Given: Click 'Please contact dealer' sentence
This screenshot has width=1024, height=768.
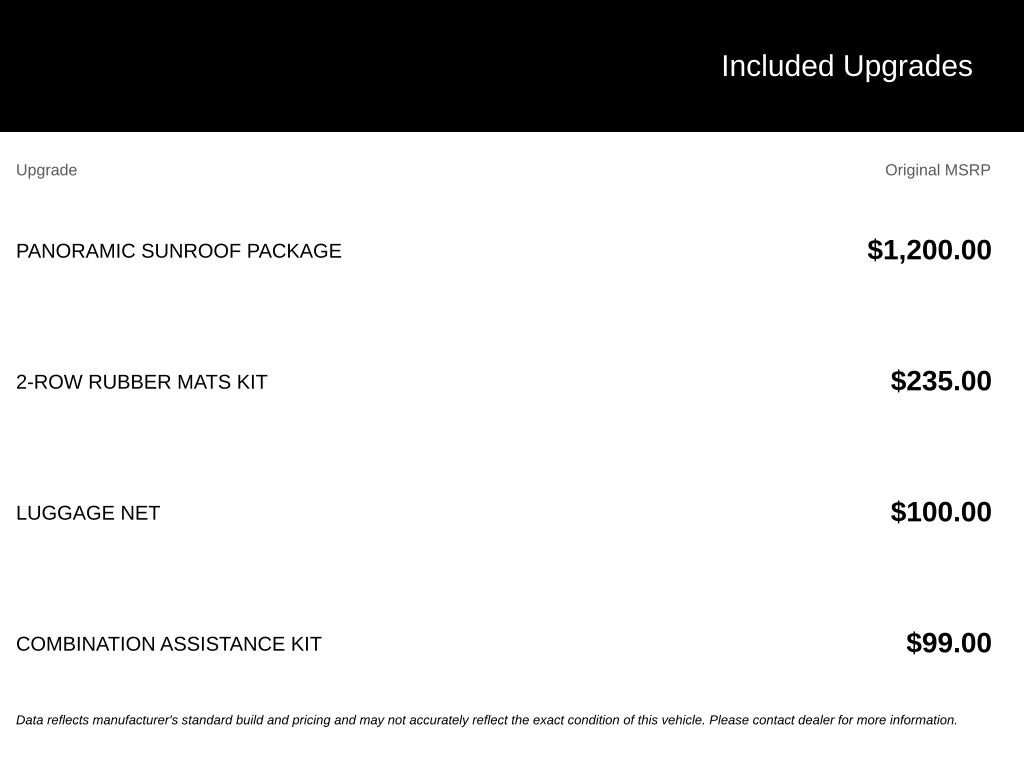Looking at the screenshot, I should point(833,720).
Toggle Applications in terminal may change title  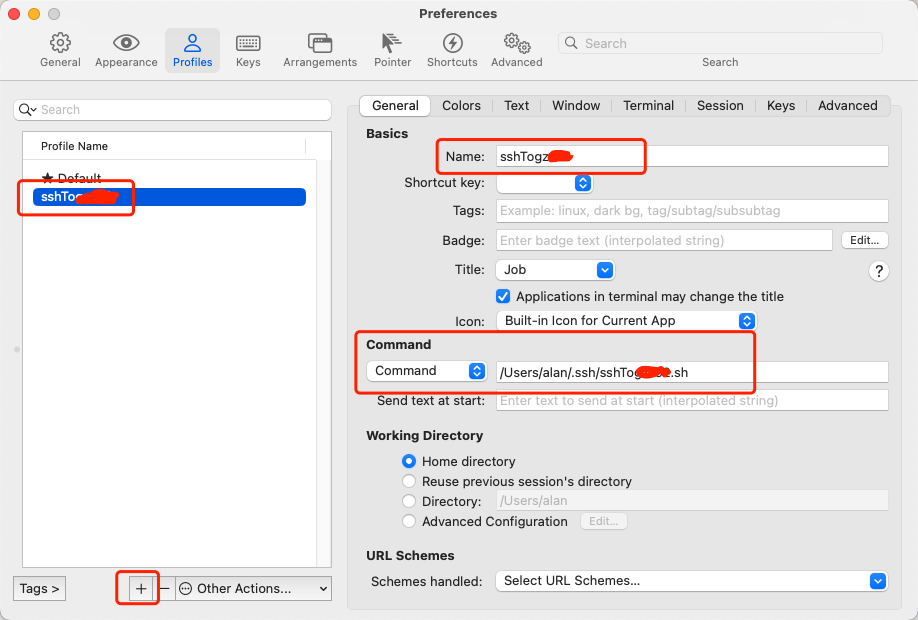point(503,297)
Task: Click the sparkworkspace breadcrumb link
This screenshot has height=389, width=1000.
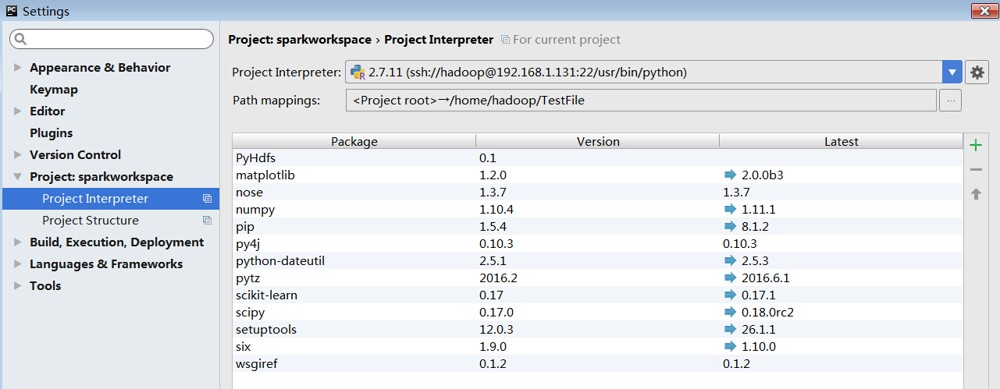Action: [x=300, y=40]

==*==

[WRITTEN EXERCISE]
Copy word for word the lines starting with the line that contains "Task: Click the" and going on through the last line above, leaving out the pictures.

[TASK RESPONSE]
Task: Click the sparkworkspace breadcrumb link
This screenshot has height=389, width=1000.
Action: [x=300, y=40]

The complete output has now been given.